Data supplied:

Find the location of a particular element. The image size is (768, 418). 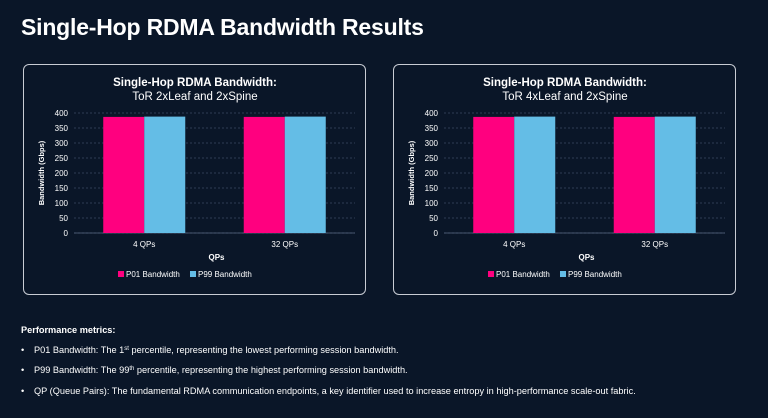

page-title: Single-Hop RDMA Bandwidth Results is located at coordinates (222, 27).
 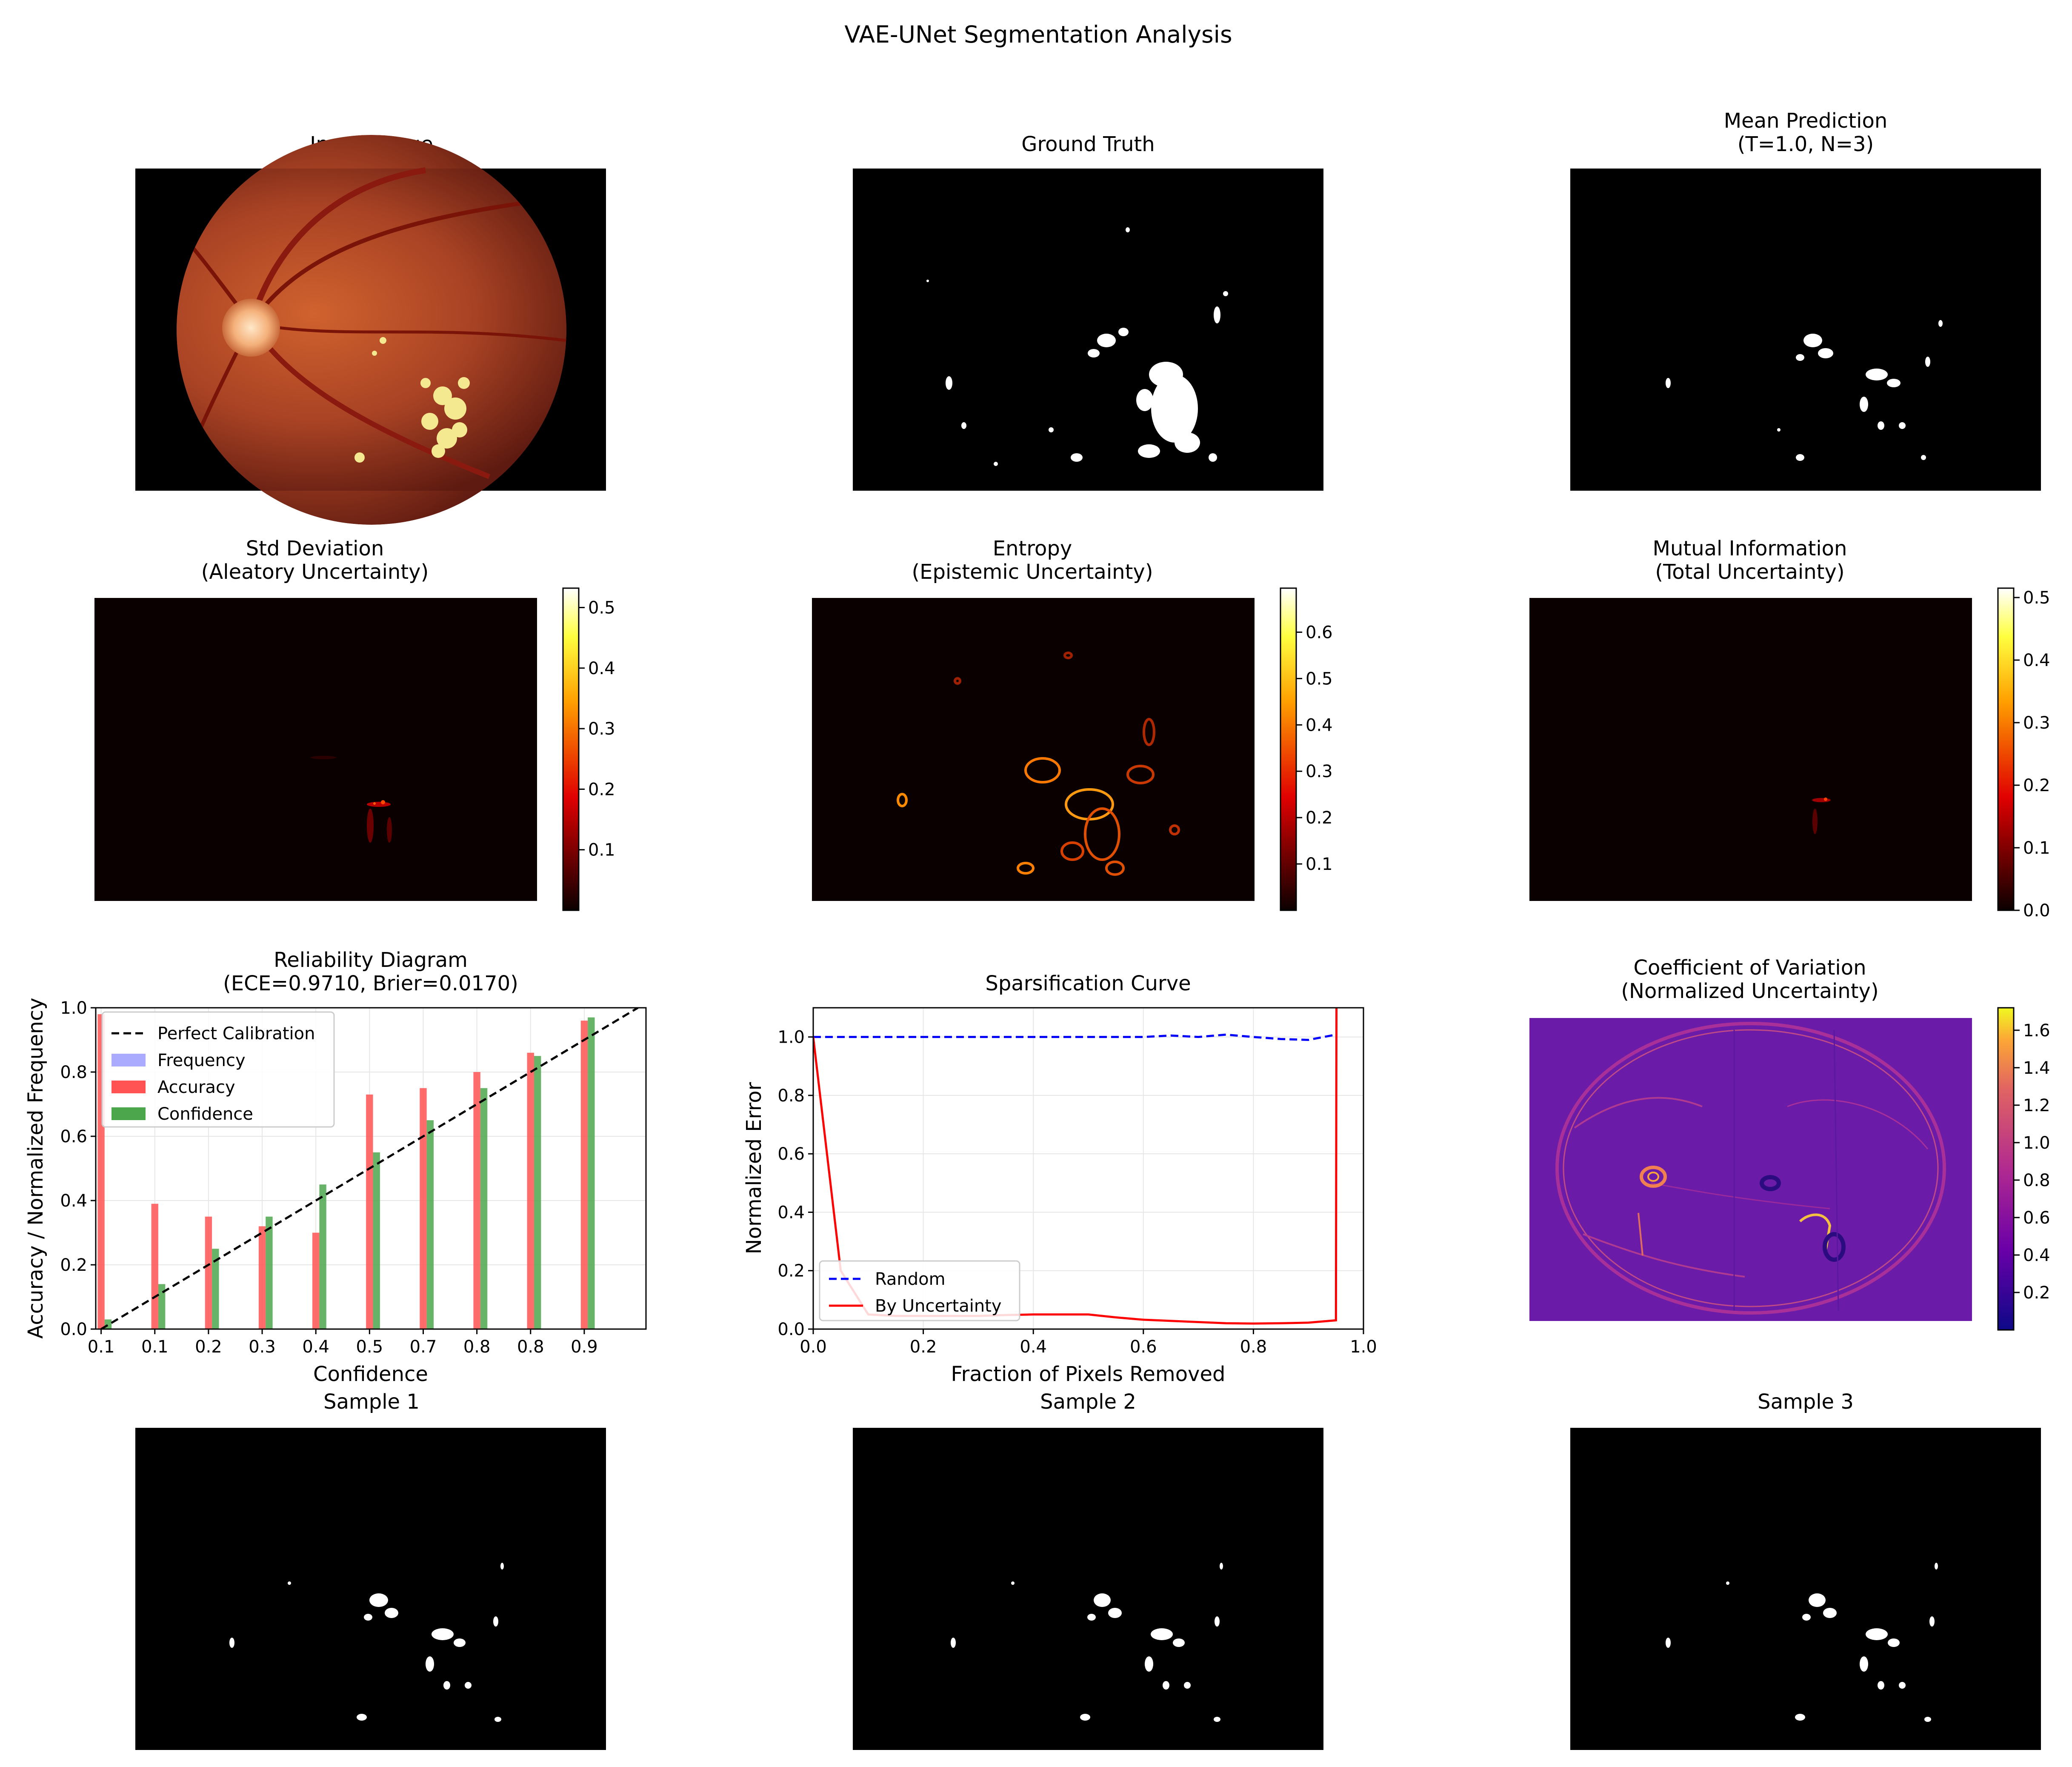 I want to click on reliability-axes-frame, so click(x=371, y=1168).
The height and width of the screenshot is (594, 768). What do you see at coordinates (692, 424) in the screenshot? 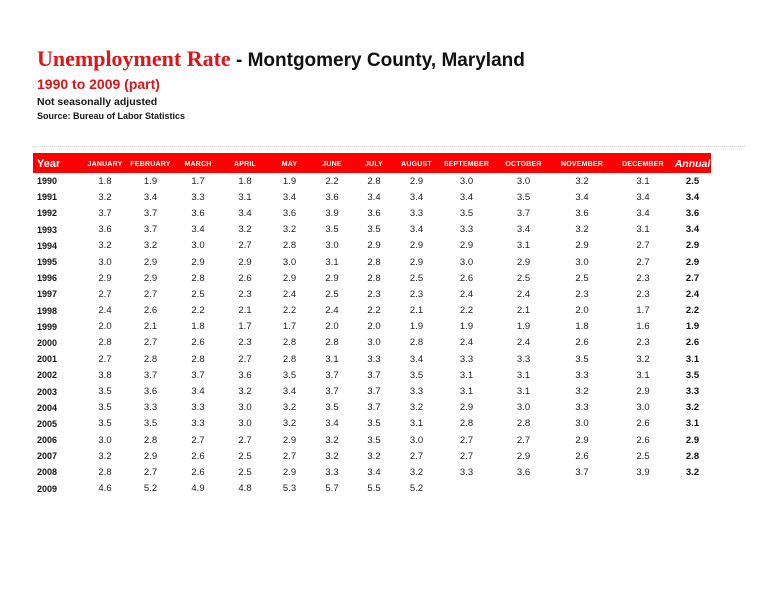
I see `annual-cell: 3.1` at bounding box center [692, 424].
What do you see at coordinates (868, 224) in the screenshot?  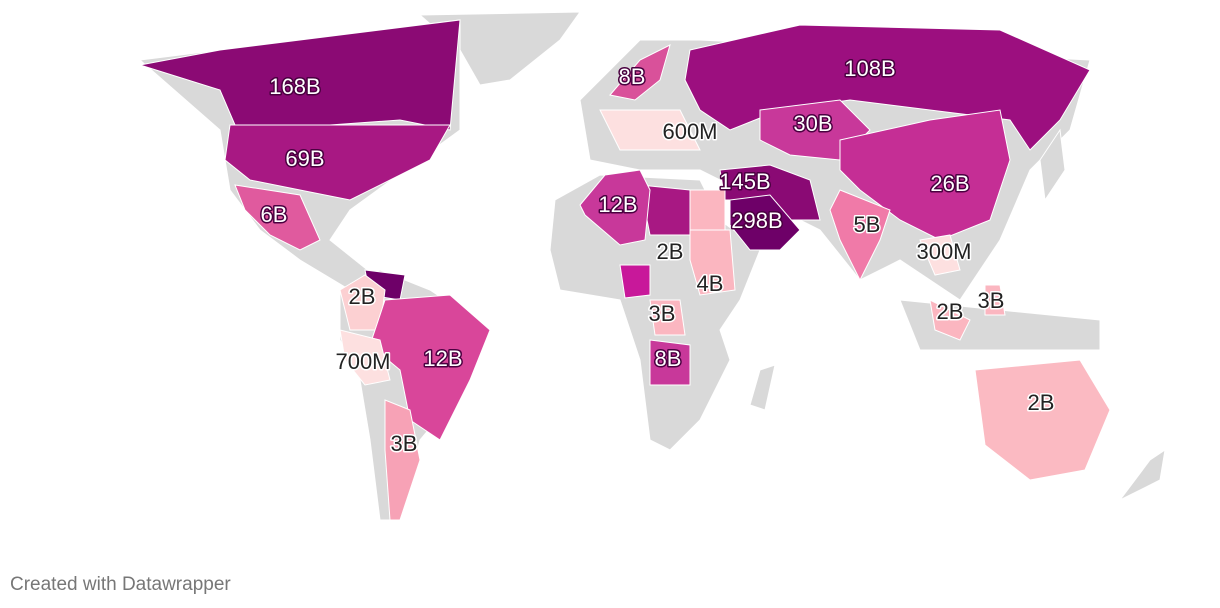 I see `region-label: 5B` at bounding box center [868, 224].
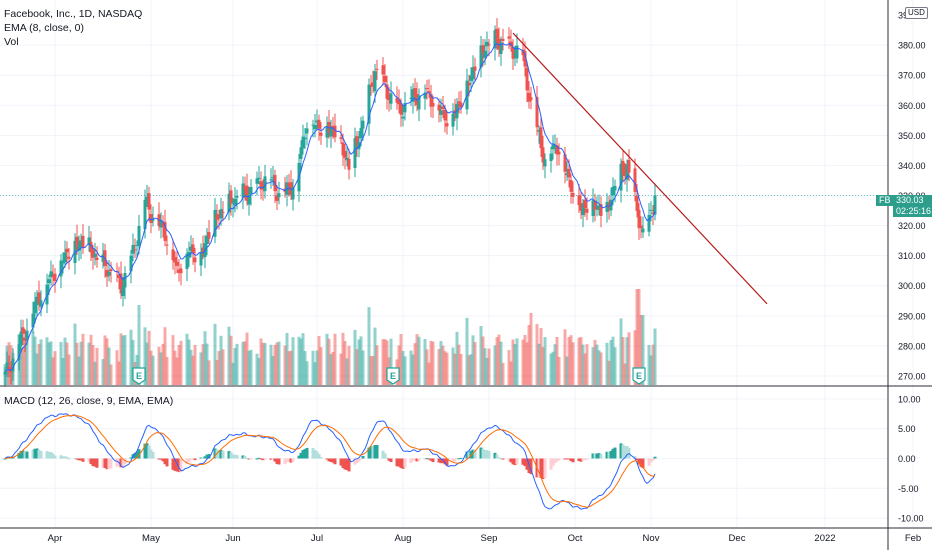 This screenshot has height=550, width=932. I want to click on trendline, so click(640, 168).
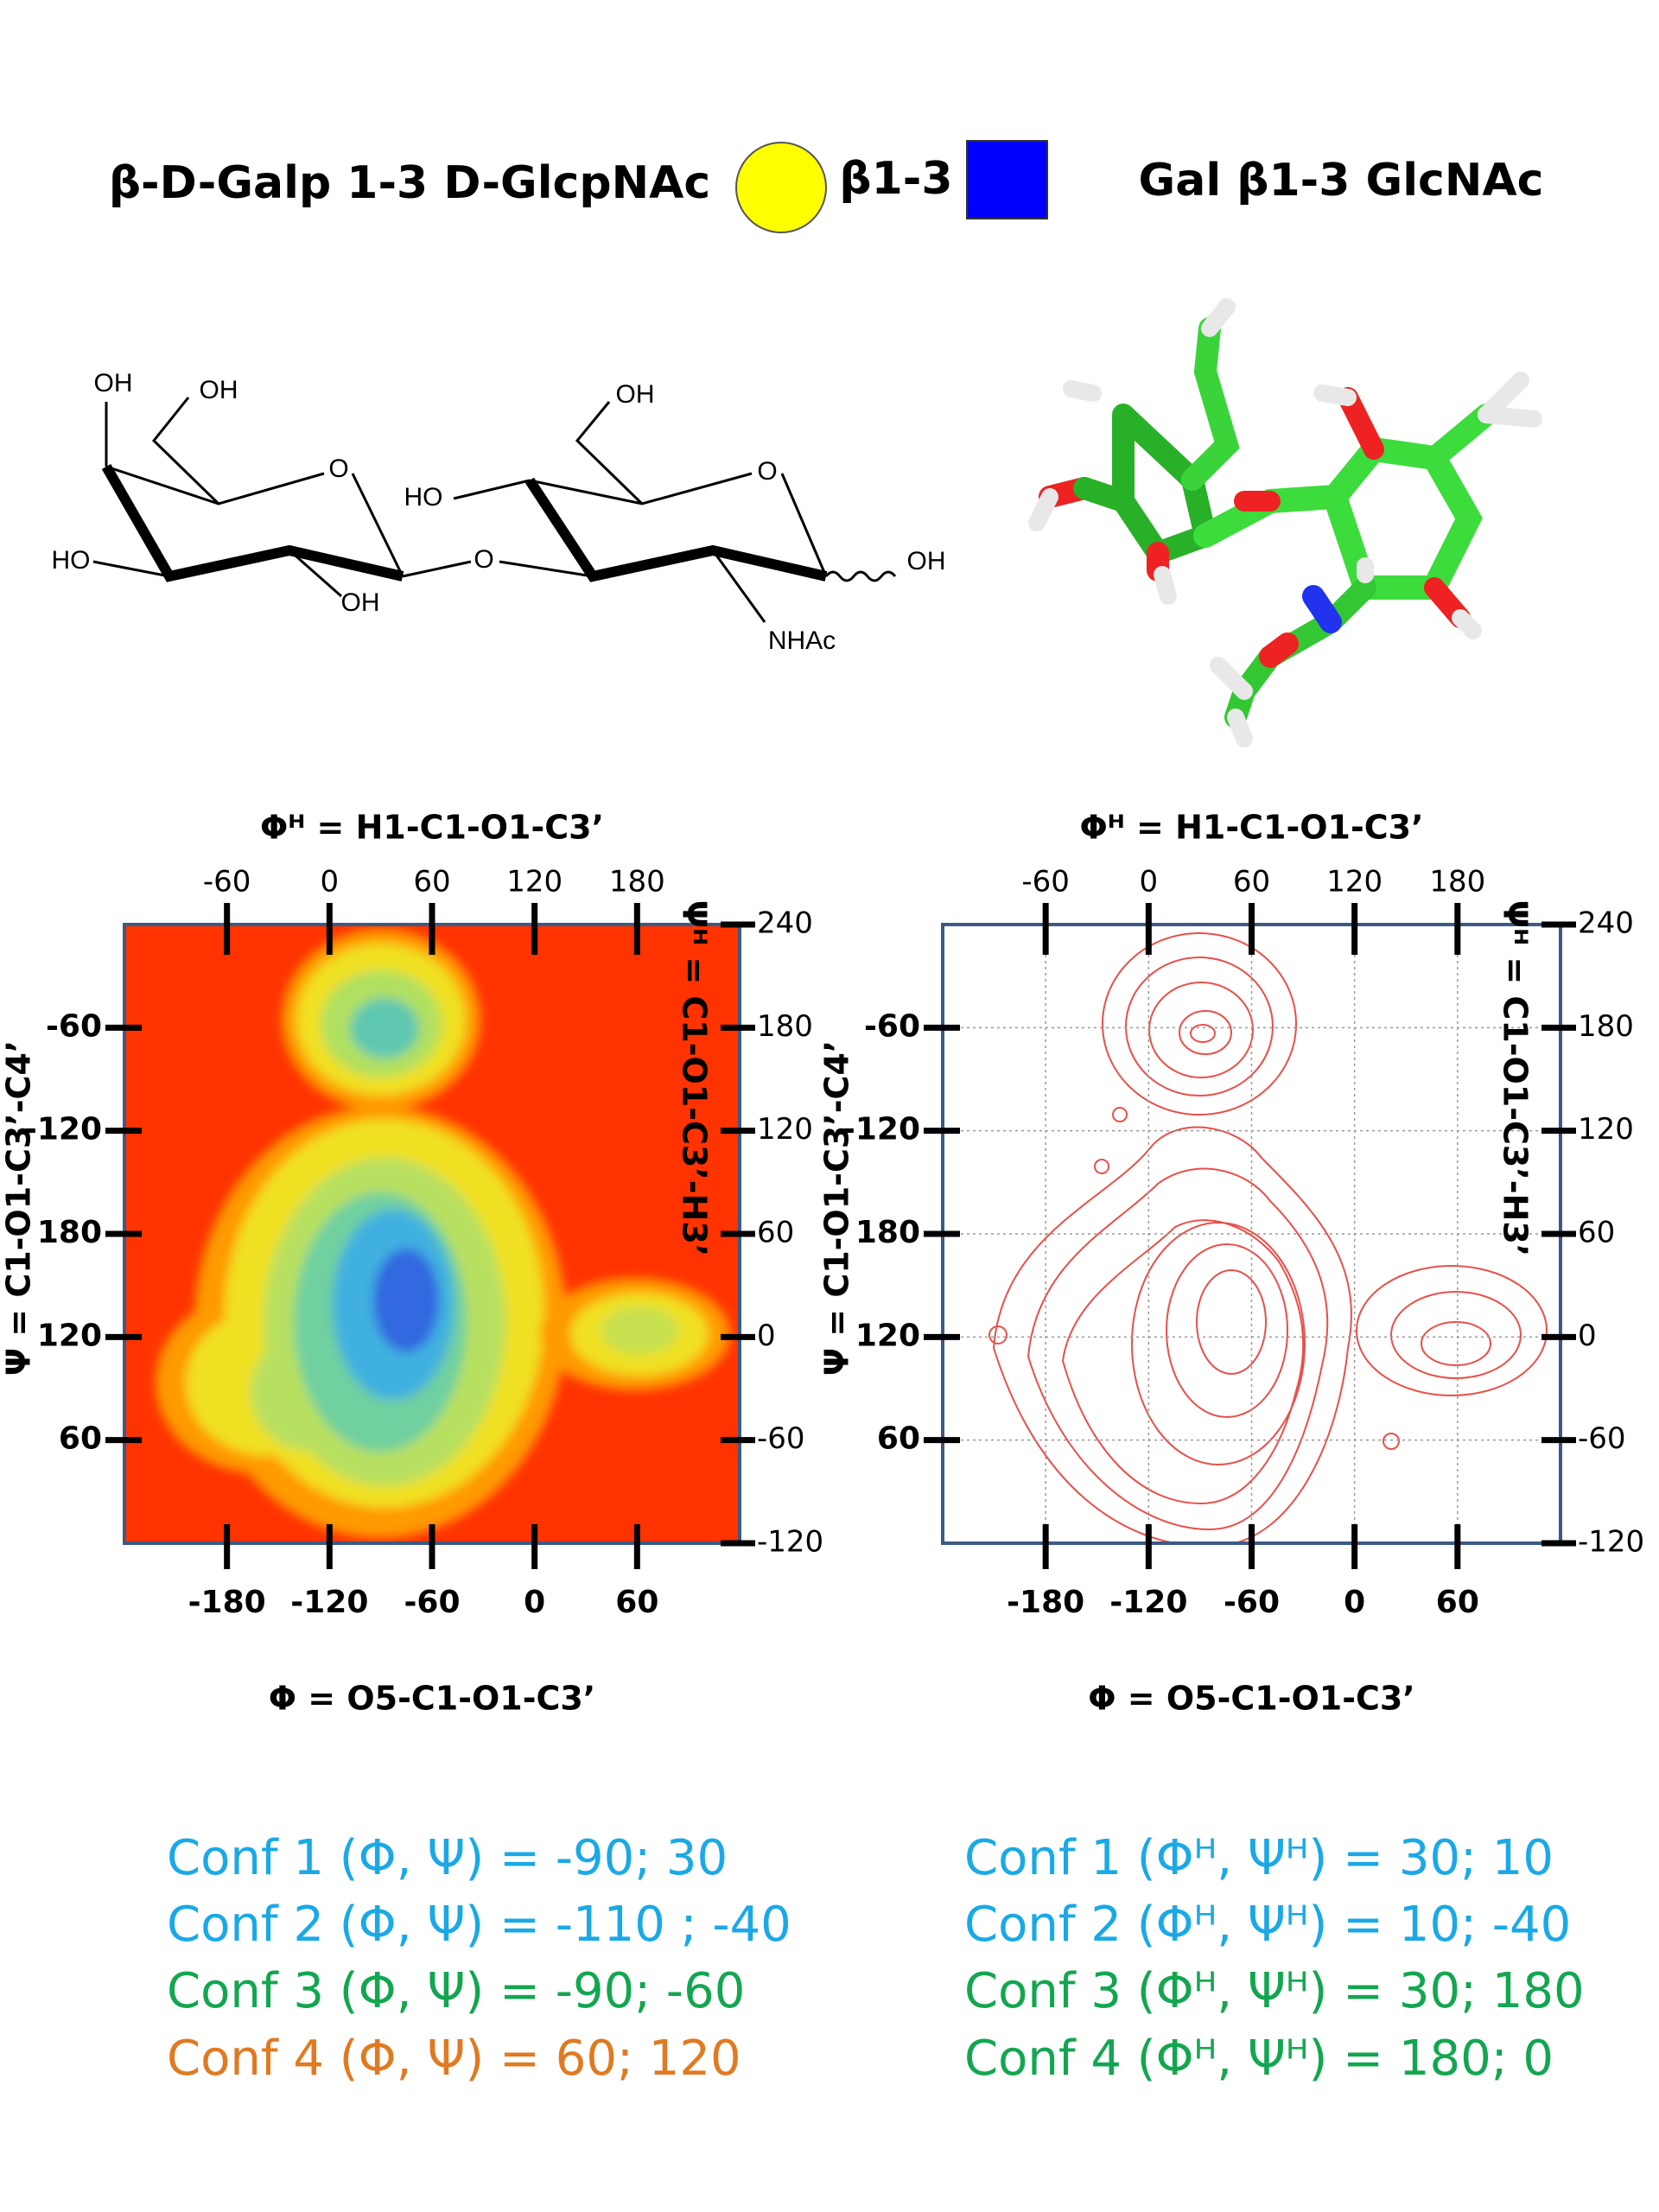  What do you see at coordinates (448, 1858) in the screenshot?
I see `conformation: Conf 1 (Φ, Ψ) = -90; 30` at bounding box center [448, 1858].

Exercise description:
Recast the listing from its first line through the line containing "I want to click on reliability-axes-frame, so", inclusive, as a numbered list, omitting blank lines and pictures.

Solution for this problem:
1. Find the location of a particular element. The image size is (768, 418). 
2. page-title: Single-Hop RDMA Bandwidth Results is located at coordinates (222, 27).
3.   I want to click on reliability-axes-frame, so click(x=371, y=1168).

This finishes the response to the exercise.